Yes, well, what can I say? I’m a lucky girl.

Husband and Me: Both Unemployed for Long Time

Thursday, October 9th, 2008

My husband and I have both been unemployed for two whole months! And I am here to say that our family is very, very, very, (I could repeat the word “very” 100 more times) lucky.

First, the unemployment began right when our third child was born. Oh! Ha ha! I just realized that this sounded ironic, though it wasn’t meant to…Why would I be happy that my husband and I are unemployed right when we have our third child??? Well, several reasons:

  1. One could say that I haven’t seen my husband for an entire year due to his employment (before August, when he became unemployed). He was working on movie after movie after movie, and therefore, he was never home. Mind you, I don’t complain about his work hours due to years of unemployment a while back–I’m always thankful employment, always have been, it’s just the way I am…Nevertheless, this 2-month bout of unemployment=God send for my family.
  2. I haven’t spent nearly enough time with my children during 2008 and for a few years before that. Why? Because of my employment. I do work hard to balance work and family, and sometimes I do a great job! But sometimes I do a lousy job, and family is far too important for that. So, occasional unemployment is a perfect cure! Thank goodness I had 2 months to think this through thoroughly:)
  3. My husband and I had savings (though shamefully small) to fall back on. Not a ton, but enough. Remember, half of our marriage, we had employment issues (okay, he did, not me, and by “issues” I mean he had no job) BUT…the other half we have moved a thousand times and stuff=costly. So, it was hard to build savings. But we deprived ourselves of many nice things and we built one. And now we have spent it. HAHAHHHA. So amusing. Oh, but main point: We had it when we needed it.
  4. My husband and I are officially employed as of Monday. Back to normal for us–on a holiday nonetheless. After a 2-month holiday, I won’t complain. But many people are not so lucky. This is disturbing me a great deal, and I keep trying to think of ways to help. I may have one or two ways to help on a small scale–but they may not help very much…We shall see.

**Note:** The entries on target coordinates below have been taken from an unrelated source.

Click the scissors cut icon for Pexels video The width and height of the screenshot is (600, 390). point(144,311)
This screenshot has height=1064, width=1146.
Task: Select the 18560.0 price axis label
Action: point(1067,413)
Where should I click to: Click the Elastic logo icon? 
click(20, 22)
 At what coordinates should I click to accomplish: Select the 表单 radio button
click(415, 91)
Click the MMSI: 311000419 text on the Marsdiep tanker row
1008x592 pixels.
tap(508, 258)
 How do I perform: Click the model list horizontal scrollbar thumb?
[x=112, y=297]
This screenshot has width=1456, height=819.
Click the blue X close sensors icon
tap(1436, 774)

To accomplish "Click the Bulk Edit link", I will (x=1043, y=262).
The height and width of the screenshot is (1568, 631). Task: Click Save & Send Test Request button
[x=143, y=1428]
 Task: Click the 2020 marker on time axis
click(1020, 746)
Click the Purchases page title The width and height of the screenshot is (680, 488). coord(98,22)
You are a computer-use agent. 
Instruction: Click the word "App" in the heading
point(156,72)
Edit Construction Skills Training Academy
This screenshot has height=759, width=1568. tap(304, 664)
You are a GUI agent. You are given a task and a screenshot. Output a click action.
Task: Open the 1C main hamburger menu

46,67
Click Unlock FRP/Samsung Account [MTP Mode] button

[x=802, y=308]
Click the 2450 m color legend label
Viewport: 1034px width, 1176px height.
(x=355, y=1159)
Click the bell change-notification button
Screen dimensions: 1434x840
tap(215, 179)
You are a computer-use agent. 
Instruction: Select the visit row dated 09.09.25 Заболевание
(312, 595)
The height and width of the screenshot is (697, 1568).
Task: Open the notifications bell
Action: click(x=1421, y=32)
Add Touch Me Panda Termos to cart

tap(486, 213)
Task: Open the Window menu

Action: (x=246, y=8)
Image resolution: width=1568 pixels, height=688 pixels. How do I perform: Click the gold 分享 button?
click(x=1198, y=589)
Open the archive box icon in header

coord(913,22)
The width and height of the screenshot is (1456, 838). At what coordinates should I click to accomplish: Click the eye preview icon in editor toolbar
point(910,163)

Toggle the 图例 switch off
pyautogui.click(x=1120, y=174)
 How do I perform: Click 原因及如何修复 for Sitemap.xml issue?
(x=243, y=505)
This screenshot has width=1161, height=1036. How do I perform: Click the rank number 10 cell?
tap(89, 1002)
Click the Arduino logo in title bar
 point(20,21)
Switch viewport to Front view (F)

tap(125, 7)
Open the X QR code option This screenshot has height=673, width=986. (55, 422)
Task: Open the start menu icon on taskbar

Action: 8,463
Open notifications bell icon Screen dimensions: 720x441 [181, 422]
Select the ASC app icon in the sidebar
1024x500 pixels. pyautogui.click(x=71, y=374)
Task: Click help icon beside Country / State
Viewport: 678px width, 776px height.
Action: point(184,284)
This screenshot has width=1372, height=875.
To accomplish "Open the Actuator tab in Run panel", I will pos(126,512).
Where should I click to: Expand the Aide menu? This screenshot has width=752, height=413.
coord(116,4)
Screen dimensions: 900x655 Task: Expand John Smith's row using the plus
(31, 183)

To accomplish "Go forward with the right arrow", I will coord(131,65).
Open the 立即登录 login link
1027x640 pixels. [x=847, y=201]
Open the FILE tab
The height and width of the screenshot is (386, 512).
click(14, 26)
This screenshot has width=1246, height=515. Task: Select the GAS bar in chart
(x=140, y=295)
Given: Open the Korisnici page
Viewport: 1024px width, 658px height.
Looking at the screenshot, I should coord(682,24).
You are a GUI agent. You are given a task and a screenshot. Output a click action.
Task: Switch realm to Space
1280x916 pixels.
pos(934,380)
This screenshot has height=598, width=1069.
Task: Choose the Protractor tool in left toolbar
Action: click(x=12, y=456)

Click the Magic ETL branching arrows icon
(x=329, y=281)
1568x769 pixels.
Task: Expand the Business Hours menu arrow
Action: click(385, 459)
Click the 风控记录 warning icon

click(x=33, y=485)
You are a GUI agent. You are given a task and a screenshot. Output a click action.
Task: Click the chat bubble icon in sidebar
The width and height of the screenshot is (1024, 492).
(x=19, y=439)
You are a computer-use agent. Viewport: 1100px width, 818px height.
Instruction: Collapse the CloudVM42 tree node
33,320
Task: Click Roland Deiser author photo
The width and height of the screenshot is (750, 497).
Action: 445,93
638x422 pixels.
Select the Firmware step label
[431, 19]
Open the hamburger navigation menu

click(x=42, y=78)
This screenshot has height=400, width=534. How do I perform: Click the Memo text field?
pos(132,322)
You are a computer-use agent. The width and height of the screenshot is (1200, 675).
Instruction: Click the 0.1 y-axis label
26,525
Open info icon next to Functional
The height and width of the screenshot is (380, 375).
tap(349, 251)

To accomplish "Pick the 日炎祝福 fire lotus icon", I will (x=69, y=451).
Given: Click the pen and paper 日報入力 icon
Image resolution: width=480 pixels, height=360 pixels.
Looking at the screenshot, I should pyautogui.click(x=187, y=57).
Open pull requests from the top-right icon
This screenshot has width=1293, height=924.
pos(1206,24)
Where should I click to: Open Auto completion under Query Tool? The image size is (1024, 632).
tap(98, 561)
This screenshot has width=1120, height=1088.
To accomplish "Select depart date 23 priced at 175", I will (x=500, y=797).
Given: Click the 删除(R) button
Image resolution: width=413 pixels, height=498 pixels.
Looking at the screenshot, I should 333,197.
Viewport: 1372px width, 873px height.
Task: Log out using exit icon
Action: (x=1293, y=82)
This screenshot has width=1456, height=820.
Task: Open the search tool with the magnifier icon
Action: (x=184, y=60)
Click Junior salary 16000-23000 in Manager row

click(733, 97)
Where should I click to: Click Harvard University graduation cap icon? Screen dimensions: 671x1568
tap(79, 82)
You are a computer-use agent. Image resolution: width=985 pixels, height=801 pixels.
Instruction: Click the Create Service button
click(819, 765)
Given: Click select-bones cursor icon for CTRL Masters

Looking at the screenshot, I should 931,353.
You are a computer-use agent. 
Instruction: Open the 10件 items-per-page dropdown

So, I’m in one of my occasional (alright, almost non-existent) deep moods. In a way, our country, and apparently the entire world, is lucky to be experiencing this recession. We’ll learn to spend time with our families, help each other more, and once again after a few decades, college grads will be grateful for, not scornful about, their first jobs. People will be thankful for their possessions and not constantly trying to upgrade, outdo, redo, and purchase anew…

So, on one hand, I’m really thankful. Unfortunately, I keep coming back to this–ya know, some children are going to have a hard time getting a meal because their parents can’t find work. This thought is very difficult to cope with. It’s making me really sad.

Apparently, Everyone Does Everything Incorrectly

Friday, October 3rd, 2008

My husband is a know-it-all. He can correct anyone or anything, and he doesn’t find that annoying, insecure, or at all offensive.

We were in my child’s karate class the other day. The teacher is like 35 and has studied karate for at least 15 years, um like probably 8 or 9 years LONGER than my husband studied wrestling…Notice I said wrestling, and NOT karate.

She said there are something like 15 “judo sweeps” they’ll learn, and she would teach them one of them during this particular class. I know nothing about martial arts or anything vaguely even related to sports or exercise, BUT I gather that a “judo sweep” is a judo move where you make another person fall down.

She explained and demonstrated the judo sweep, and my husband whispers to me, “Ha! That’s not the way to do that move.”

I was like, “Uhhh first of all  you never studied karate. Wrestling is not karate. Secondly, she said there are 15 judo sweeps. This is probably a different one than the one you’re thinking of.”

He responds, “Nope. I know all of them. This is the same one. I guess she’s doing it correctly, but I know a trick that she’s not teaching them.”

I said, “Dear, I’m sure she knows the ‘trick’ you know. She just doesn’t want to confuse the children.” What I really meant by this was, “Shut up, please.” But I didn’t want to hurt his feelings because I love him, despite things like this.